Читаем О революции полностью

Чтобы понять, насколько необычным для нашей традиции было представление о всеобщем политическом счастье как прообразе вечного блаженства, необходимо вспомнить, что для Фомы Аквинского, например, perfecta beatitudo[219] состояло исключительно в видении Бога, для чего не требовалось присутствия друзей (amid non requiruntur ad perfectam beatitudinarn[220])[221]; кстати, подобное представление пребывает в абсолютном согласии с платоновской идеей о жизни души после смерти тела. Для Джефферсона же, напротив, наилучшим и наиболее счастливым моментом жизни мог стать тот, когда круг его друзей расширился бы настолько, что он смог бы заседать "в конгрессе" вместе с самыми прославленными из своих "коллег". Единственный известный нам из истории образец похожего идеала человеческого счастья обнаруживается в шутливом пожелании счастливой жизни, высказанном в знаменитом пассаже из "Апологии Сократа", где Сократ чистосердечно и с улыбкой признает, что все, чего бы он хотел попросить в будущей жизни, не содержит ничего необычного - ни островов блаженных, ни жизни бессмертной души, которая бы резко отличалась от жизни смертного человека, - а всего лишь пополнения в Аиде круга своих друзей прославленными людьми прошлого Греции: Орфеем и Мусеем, Гомером и Гесиодом, с которыми он не смог встретиться на земле и с которыми хотел бы вести нескончаемые беседы, мастером которых он был в этой жизни.

Как бы то ни было, но в одном можно быть уверенным: несмотря на то, что Декларация независимости размывала различия между частным и всеобщим счастьем, она все же допускала двойственное прочтение термина "стремление к счастью" - и как частное благополучие, и как право на всеобщее счастье, и как стремление к процветанию, и, наконец, как возможность "участвовать в публичных делах". Однако то, насколько быстро второе значение было забыто и слово "счастье" стали употреблять и понимать без пояснявшего его прилагательного, вполне может служить показателем того, что в Америке, так же как и во Франции, было утрачено его первоначальное значение и дух, заявивший о себе в ходе революции, был предан забвению.
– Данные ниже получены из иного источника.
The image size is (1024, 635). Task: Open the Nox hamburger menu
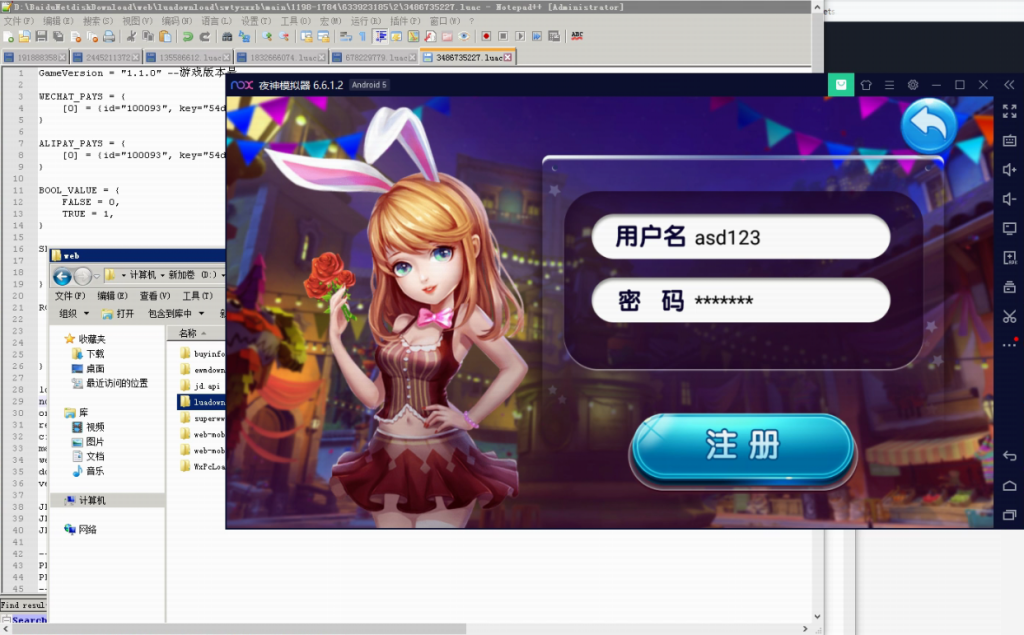pyautogui.click(x=889, y=85)
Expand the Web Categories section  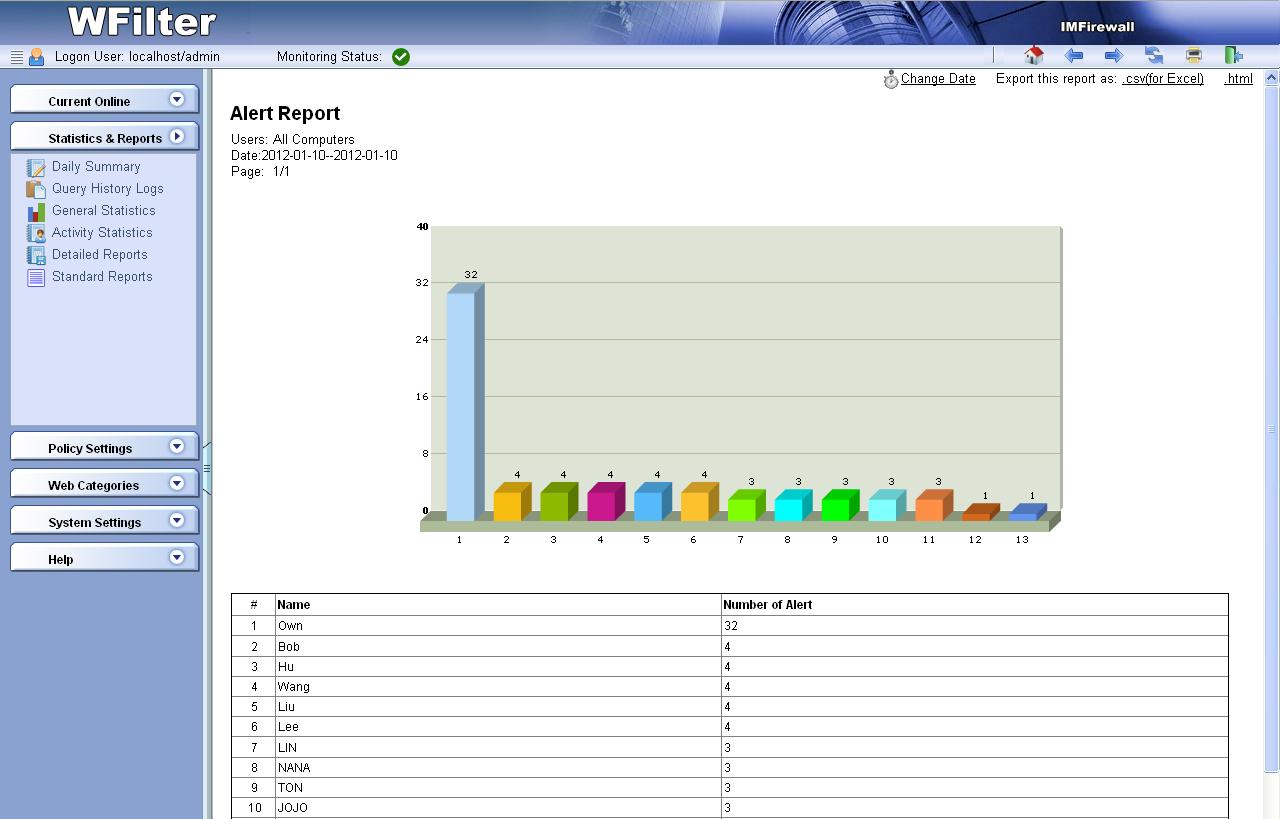tap(177, 484)

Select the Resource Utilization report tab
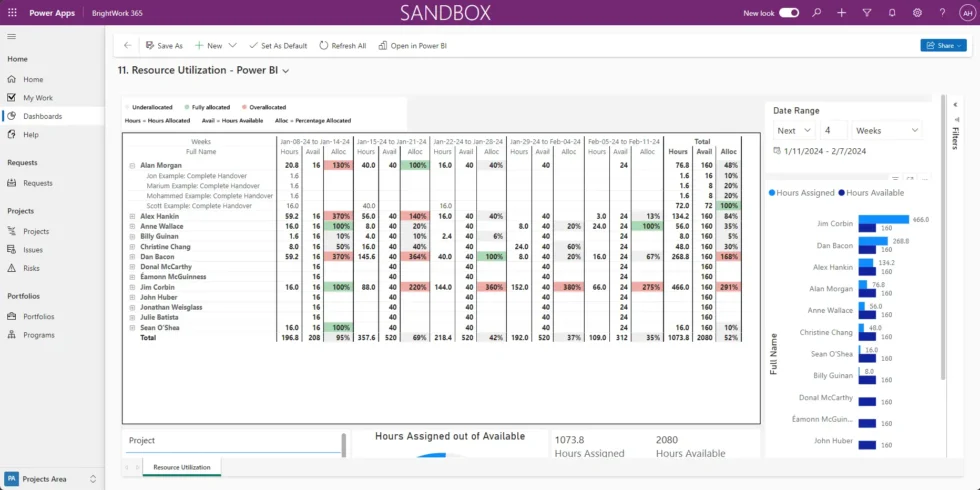(181, 467)
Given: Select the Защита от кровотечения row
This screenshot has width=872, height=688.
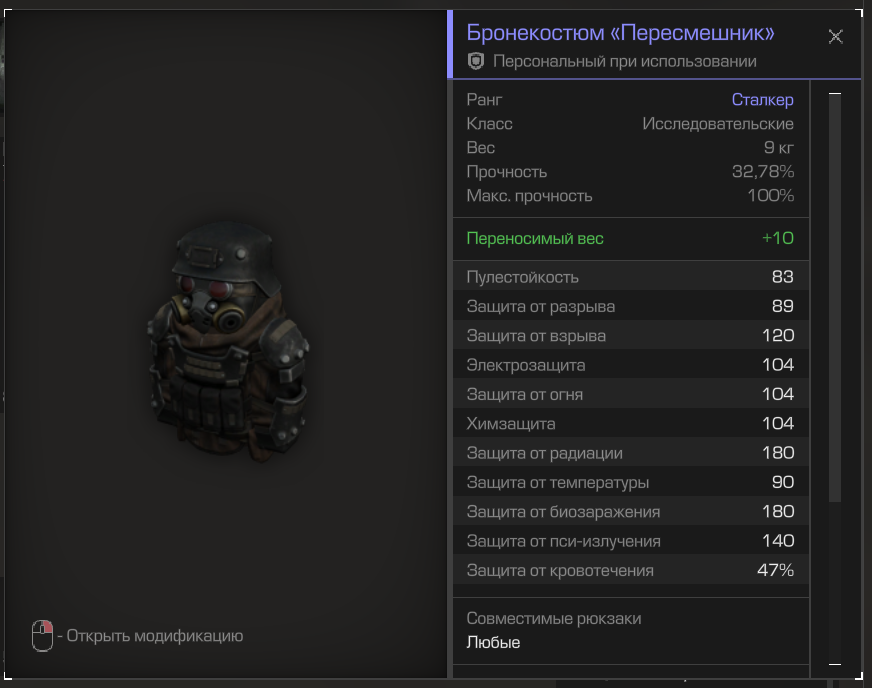Looking at the screenshot, I should 630,570.
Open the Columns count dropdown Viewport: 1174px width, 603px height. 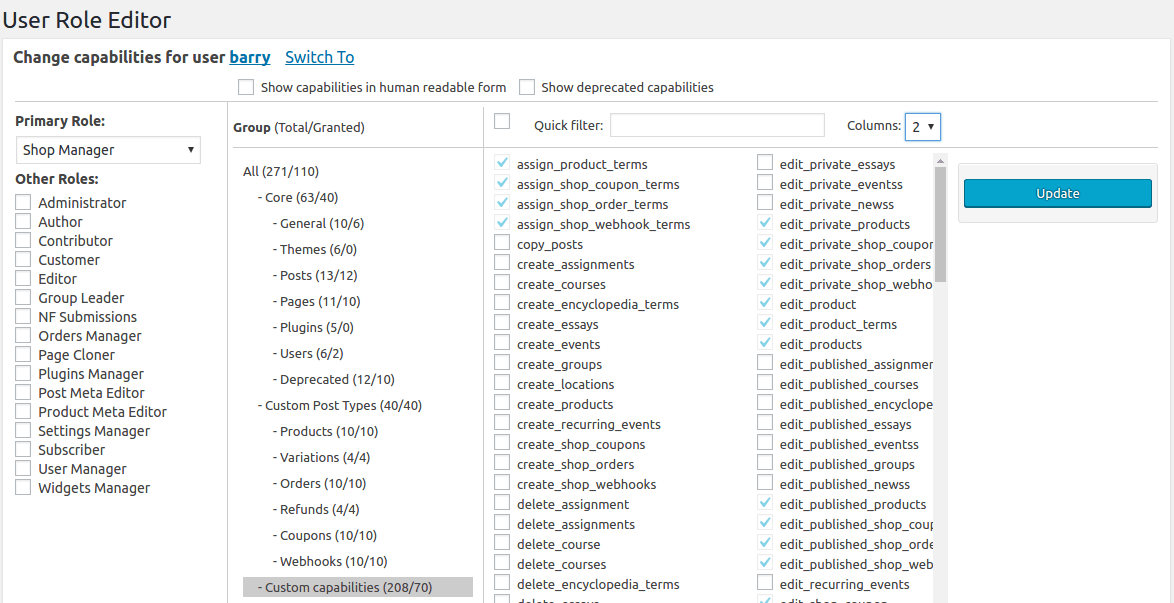click(921, 126)
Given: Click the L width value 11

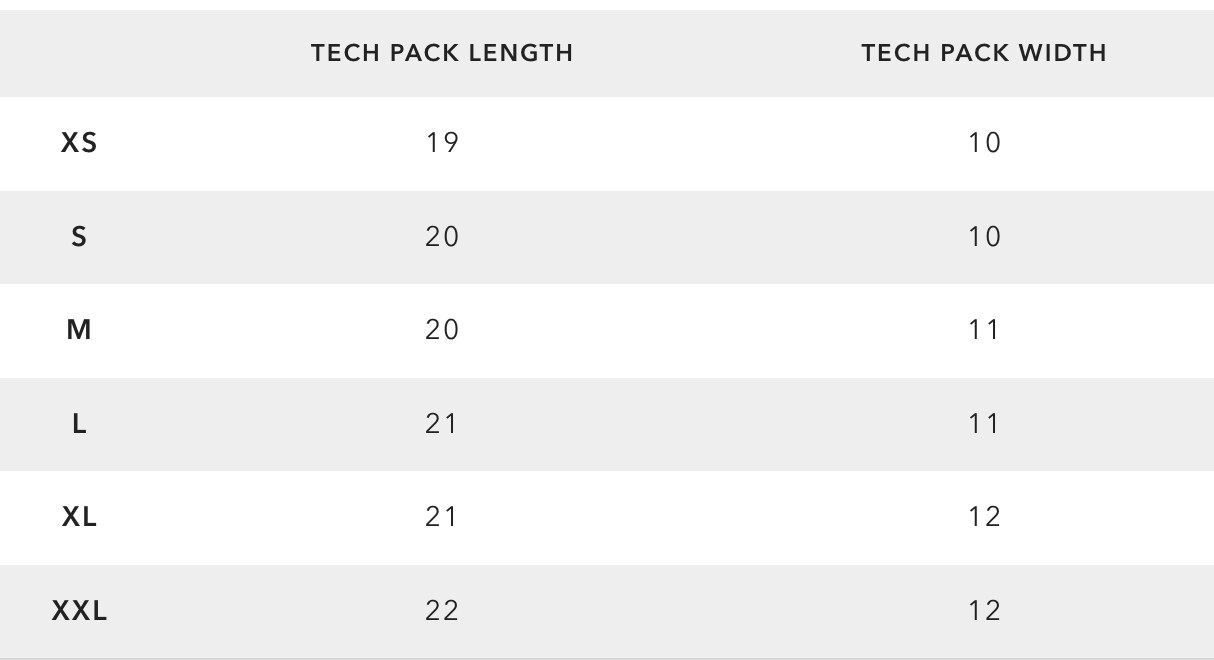Looking at the screenshot, I should pos(984,424).
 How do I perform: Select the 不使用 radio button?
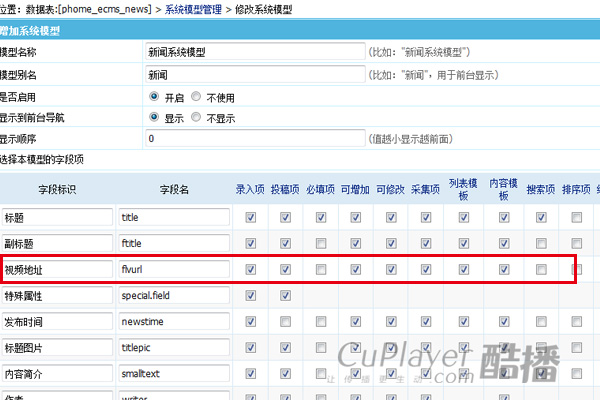196,96
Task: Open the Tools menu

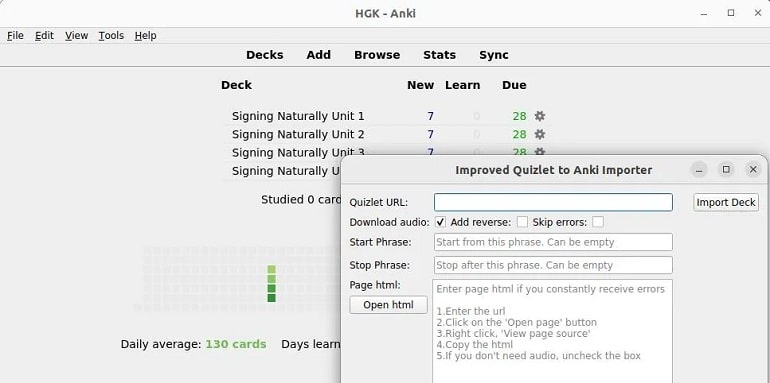Action: 111,35
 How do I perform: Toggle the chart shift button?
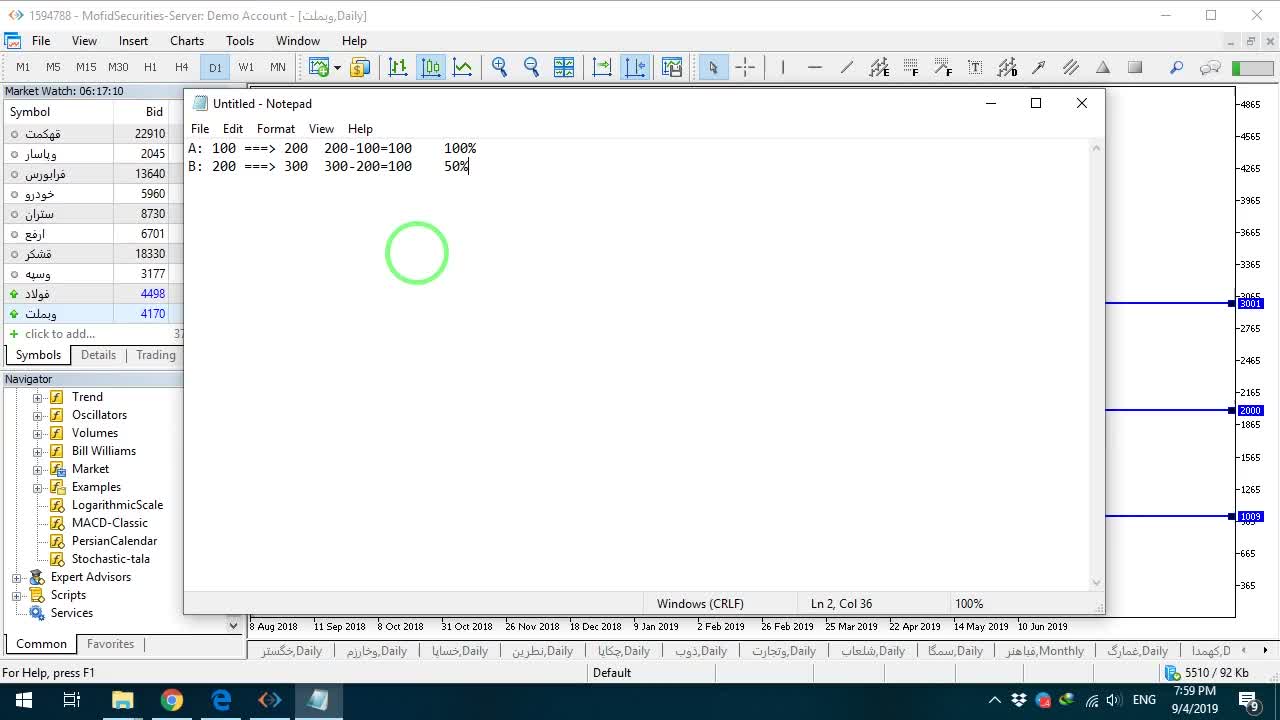click(635, 67)
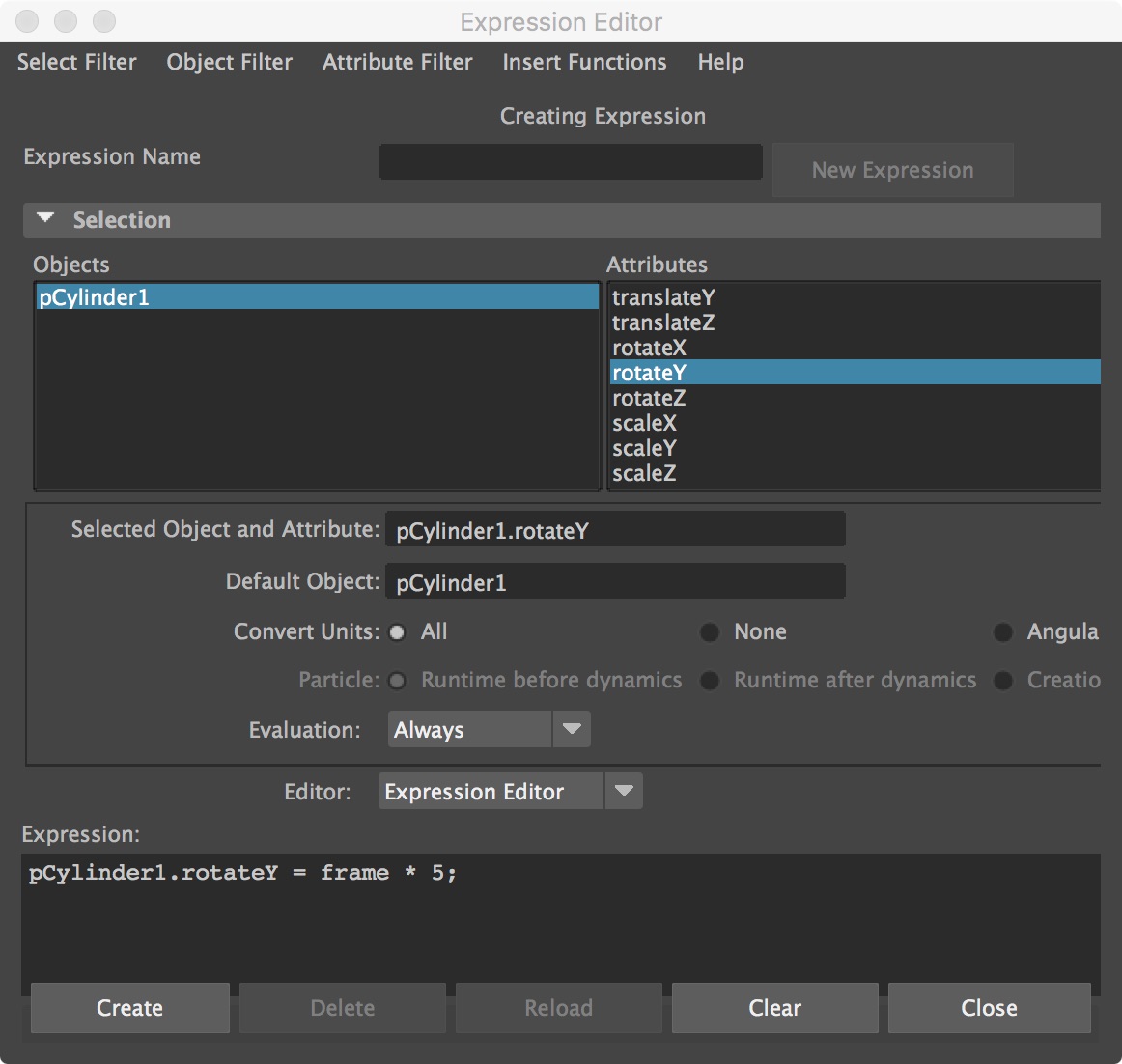1122x1064 pixels.
Task: Select None for Convert Units
Action: pos(710,632)
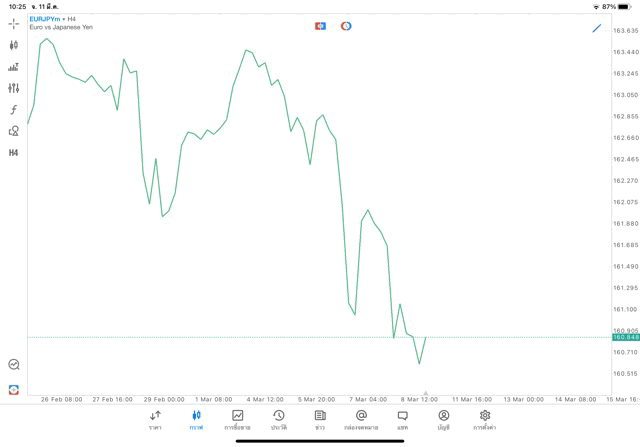640x447 pixels.
Task: Tap the blue line drawing tool icon
Action: [x=597, y=28]
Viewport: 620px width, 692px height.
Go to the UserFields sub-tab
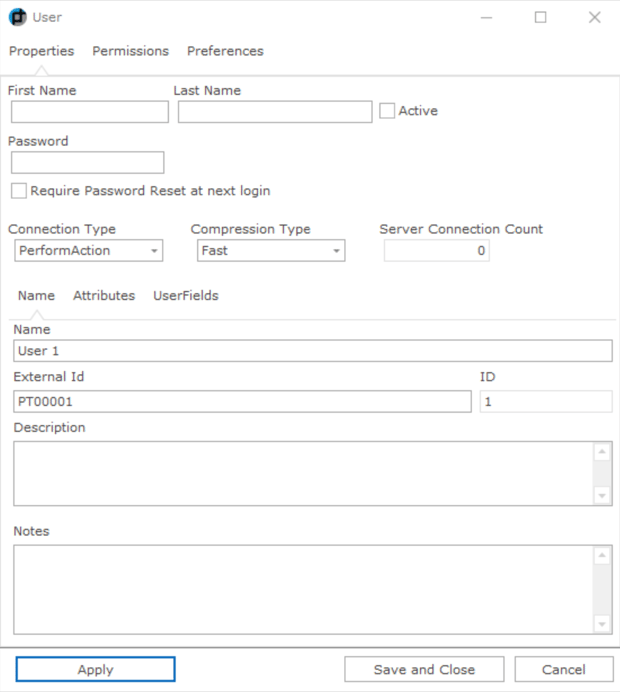(x=186, y=296)
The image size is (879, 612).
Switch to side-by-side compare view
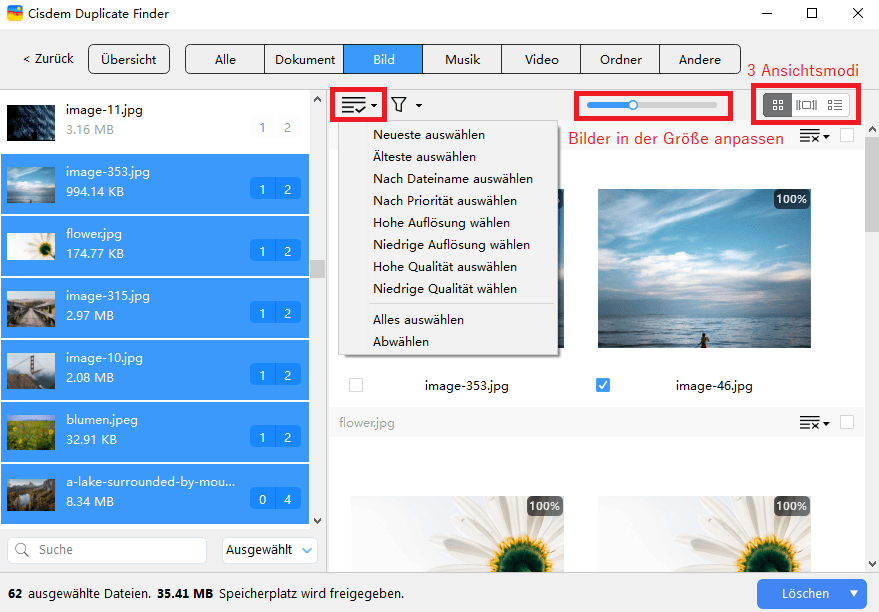(x=805, y=105)
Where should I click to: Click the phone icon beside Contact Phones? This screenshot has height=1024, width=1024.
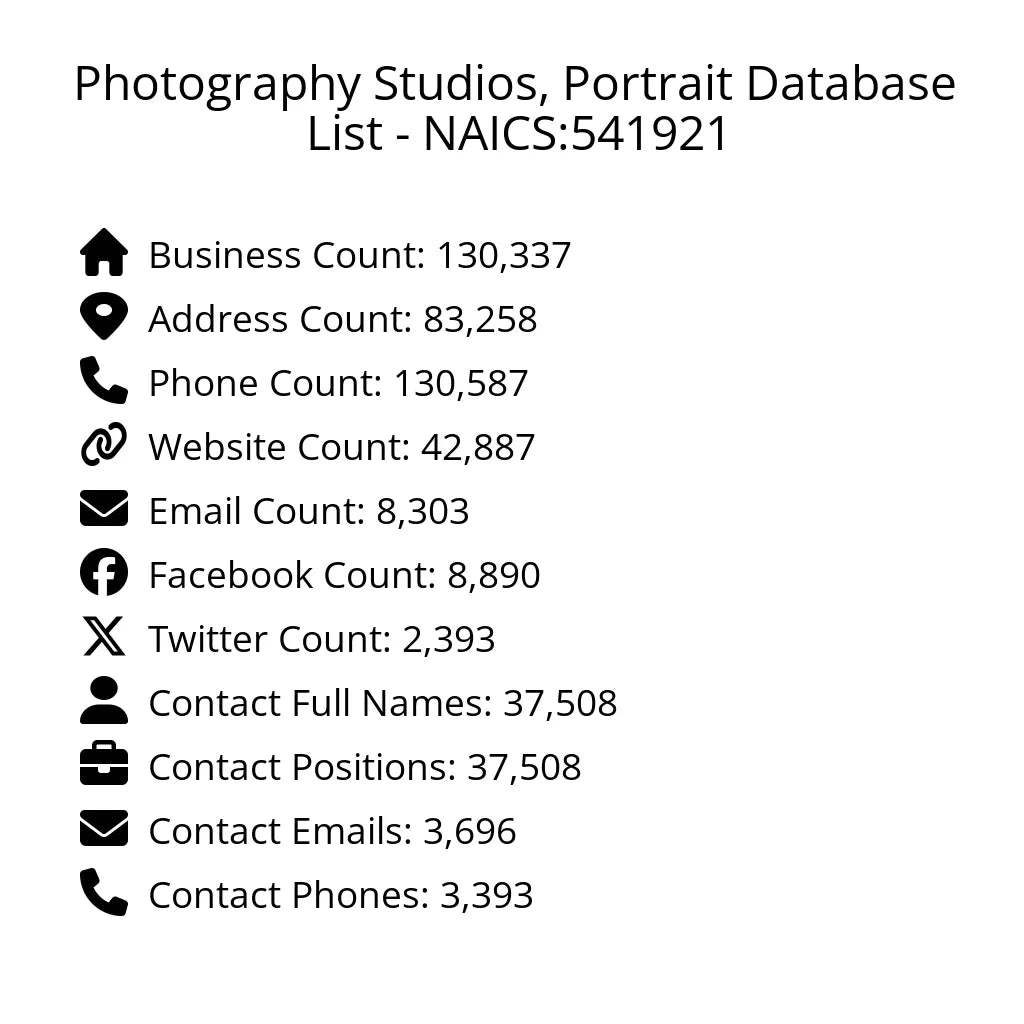coord(104,893)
Как мы уже знаем, во Франции поражение революционного духа обернулось величайшей трагедией. Страждущие, угнетенные и эксплуатируемые, уверовав, что наконец пробил час их освобождения, поспешили на помощь тем, кто хотел основать пространство для свободы, и неизбежным результатом этого явилось то, что приоритетом стало освобождение от бед ности и необходимости в ущерб тому, что люди революции первоначально считали первостепенной задачей, а именно - учреждению конституции. И прав Токвиль, отметивший, что "из всех чувств и идей, подготовивших революцию, идея, вкус и любовь к публичной свободе в ее собственном значении появились последними и исчезли первыми"[222]. И все же нельзя быть до конца уверенными в том, что настойчивое нежелание Робеспьера положить конец революции было, среди прочего, продиктовано убеждением, что "конституционное правительство занимается главным образом гражданской свободой, а революционное правительство - публичной свободой"[223]. Не были ли напрасными его опасения, что исчезновение революционной власти и появление конституционного правления ознаменуют собой конец "публичной свободы"? Что новая форма публичности, открытая революцией и опьянившая всех по сути так же, как опьяняет свобода, попросту отмерла бы, едва появившись на свет?